Stated problem: Reproduce every one of the following items word for word, with each line unchanged.

Material provided:
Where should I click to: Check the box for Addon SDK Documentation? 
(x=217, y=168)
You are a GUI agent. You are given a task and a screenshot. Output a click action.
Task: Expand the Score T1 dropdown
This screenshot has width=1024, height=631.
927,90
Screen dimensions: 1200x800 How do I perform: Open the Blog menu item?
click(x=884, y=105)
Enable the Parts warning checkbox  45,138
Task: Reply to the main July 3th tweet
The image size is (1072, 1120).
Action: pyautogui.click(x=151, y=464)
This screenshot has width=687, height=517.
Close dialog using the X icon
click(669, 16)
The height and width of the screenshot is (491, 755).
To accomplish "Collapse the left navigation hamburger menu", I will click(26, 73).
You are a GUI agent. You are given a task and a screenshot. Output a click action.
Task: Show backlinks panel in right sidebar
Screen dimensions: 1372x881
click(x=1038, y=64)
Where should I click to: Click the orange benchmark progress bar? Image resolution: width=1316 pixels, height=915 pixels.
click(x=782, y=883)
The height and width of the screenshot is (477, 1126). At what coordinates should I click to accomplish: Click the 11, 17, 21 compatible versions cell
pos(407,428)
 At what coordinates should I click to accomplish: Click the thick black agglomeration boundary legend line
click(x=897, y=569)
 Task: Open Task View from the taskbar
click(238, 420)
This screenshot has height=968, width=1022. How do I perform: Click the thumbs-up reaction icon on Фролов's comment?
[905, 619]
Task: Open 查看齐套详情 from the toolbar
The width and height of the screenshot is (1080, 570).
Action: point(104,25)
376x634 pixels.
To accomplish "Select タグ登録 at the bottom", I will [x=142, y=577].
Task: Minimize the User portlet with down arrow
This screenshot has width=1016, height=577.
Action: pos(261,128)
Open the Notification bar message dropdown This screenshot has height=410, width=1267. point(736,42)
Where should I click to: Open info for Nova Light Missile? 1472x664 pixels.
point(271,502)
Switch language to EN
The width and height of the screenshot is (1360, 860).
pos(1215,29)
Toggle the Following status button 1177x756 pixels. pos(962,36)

The answer:
Where should I click to: Check the box for Addon SDK Documentation? 
(x=217, y=168)
You are a GUI agent. You are given a task and a screenshot. Output a click action.
Task: Expand the Score T1 dropdown
This screenshot has width=1024, height=631.
927,90
Screen dimensions: 1200x800 How do I perform: Open the Blog menu item?
click(x=884, y=105)
Enable the Parts warning checkbox  45,138
Task: Reply to the main July 3th tweet
The image size is (1072, 1120).
Action: pyautogui.click(x=151, y=464)
This screenshot has width=687, height=517.
Close dialog using the X icon
click(669, 16)
The height and width of the screenshot is (491, 755).
To accomplish "Collapse the left navigation hamburger menu", I will click(26, 73).
You are a GUI agent. You are given a task and a screenshot. Output a click action.
Task: Show backlinks panel in right sidebar
Screen dimensions: 1372x881
click(x=1038, y=64)
Where should I click to: Click the orange benchmark progress bar? Image resolution: width=1316 pixels, height=915 pixels.
click(x=782, y=883)
The height and width of the screenshot is (477, 1126). At what coordinates should I click to accomplish: Click the 11, 17, 21 compatible versions cell
pos(407,428)
 At what coordinates should I click to accomplish: Click the thick black agglomeration boundary legend line
click(x=897, y=569)
 Task: Open Task View from the taskbar
click(238, 420)
This screenshot has height=968, width=1022. How do I perform: Click the thumbs-up reaction icon on Фролов's comment?
[905, 619]
Task: Open 查看齐套详情 from the toolbar
The width and height of the screenshot is (1080, 570).
Action: point(104,25)
376x634 pixels.
To accomplish "Select タグ登録 at the bottom", I will [x=142, y=577].
Task: Minimize the User portlet with down arrow
This screenshot has width=1016, height=577.
Action: pos(261,128)
Open the Notification bar message dropdown This screenshot has height=410, width=1267. point(736,42)
Where should I click to: Open info for Nova Light Missile? 1472x664 pixels.
point(271,502)
Switch language to EN
The width and height of the screenshot is (1360, 860).
pos(1215,29)
Toggle the Following status button 1177x756 pixels. pos(962,36)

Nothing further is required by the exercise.